Keep models accurate over time using Amazon SageMaker Model Monitor
Amazon SageMaker Model Monitor allows developers to detect and remediate concept drift. Today, one of the big factors that can affect the accuracy of deployed models is if the data being used to generate predictions differs from data used to train the model. For example, changing economic conditions could drive new interest rates affecting home purchasing predictions. This is called concept drift, whereby the patterns the model uses to make predictions no longer apply. SageMaker Model Monitor automatically detects concept drift in deployed models and provides detailed alerts that help identify the source of the problem. All models trained in SageMaker automatically emit key metrics that can be collected and viewed in SageMaker Studio. From inside SageMaker Studio you can configure data to be collected, how to view it, and when to receive alerts.

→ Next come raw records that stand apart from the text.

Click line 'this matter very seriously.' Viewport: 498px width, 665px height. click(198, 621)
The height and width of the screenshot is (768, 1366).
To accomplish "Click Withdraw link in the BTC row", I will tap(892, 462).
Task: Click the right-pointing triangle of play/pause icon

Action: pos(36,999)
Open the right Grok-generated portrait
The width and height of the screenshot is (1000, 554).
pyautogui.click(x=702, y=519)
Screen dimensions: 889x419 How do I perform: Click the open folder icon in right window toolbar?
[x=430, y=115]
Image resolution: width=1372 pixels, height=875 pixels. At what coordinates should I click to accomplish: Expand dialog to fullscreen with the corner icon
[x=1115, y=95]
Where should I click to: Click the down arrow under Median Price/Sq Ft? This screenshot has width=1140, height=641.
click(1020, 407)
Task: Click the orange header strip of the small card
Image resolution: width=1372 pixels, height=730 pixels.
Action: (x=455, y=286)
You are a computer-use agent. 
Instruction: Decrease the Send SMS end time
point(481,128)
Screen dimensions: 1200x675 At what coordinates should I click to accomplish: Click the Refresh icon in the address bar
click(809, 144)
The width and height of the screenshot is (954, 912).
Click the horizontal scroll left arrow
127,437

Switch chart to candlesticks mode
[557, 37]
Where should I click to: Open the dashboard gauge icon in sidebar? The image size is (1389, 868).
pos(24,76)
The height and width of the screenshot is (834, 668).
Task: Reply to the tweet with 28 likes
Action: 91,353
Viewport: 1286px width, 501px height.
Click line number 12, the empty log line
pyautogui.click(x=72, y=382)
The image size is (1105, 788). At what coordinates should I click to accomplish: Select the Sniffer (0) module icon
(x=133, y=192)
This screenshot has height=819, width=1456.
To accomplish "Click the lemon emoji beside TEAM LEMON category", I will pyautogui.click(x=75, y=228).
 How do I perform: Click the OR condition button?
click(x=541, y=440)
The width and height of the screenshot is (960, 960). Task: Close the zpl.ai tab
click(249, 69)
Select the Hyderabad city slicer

Monitor models in production. For example, view charts with important model features and summary statistics, watch them over time and compare with the features used in training. Some features drift when the model is running in production, which can indicate the need to retrain your model.
Validate predictions through human review
Many machine learning applications require humans to review low confidence predictions to ensure the results are correct. But, building human review into the workflow can be time consuming and expensive involving complex processes. Amazon Augmented AI is a service that makes it easy to build the workflows required for human review of ML predictions. Augmented AI provides built-in human review workflows for common machine learning use cases. You can also create your own workflows for models built on Amazon SageMaker. With Augmented AI, you can allow human reviewers to step in when a model is unable to make high confidence predictions.
Integrate with Kubernetes for orchestration and management
Kubernetes is an open source system used to automate the deployment, scaling, and management of containerized applications. Many customers want to use the fully managed capabilities of Amazon SageMaker for machine learning, but also want platform and infrastructure teams to continue using Kubernetes for orchestration and managing pipelines. SageMaker lets users train and deploy models in SageMaker using Kubernetes operators and pipelines. Kubernetes users can access all of SageMaker’s capabilities natively from Kubeflow.
Lower machine learning inference costs by up to 75% using Amazon Elastic Inference
In most deep learning applications, making predictions using a trained model - a process called inference - can be a major factor in the compute costs of the application. A full GPU instance may be over-sized for model inference. In addition, it can be difficult to optimize the GPU, CPU, and memory needs of your deep-learning application. Amazon Elastic Inference solves these problems by allowing you to attach just the right amount of GPU-powered inference acceleration to any Amazon EC2 or Amazon SageMaker instance type or Amazon ECS task with no code changes. With Elastic Inference, you can choose the instance type that is best suited to the overall CPU and memory needs of your application, and then separately configure the amount of inference acceleration that you need to use resources efficiently and to reduce the cost of running inference.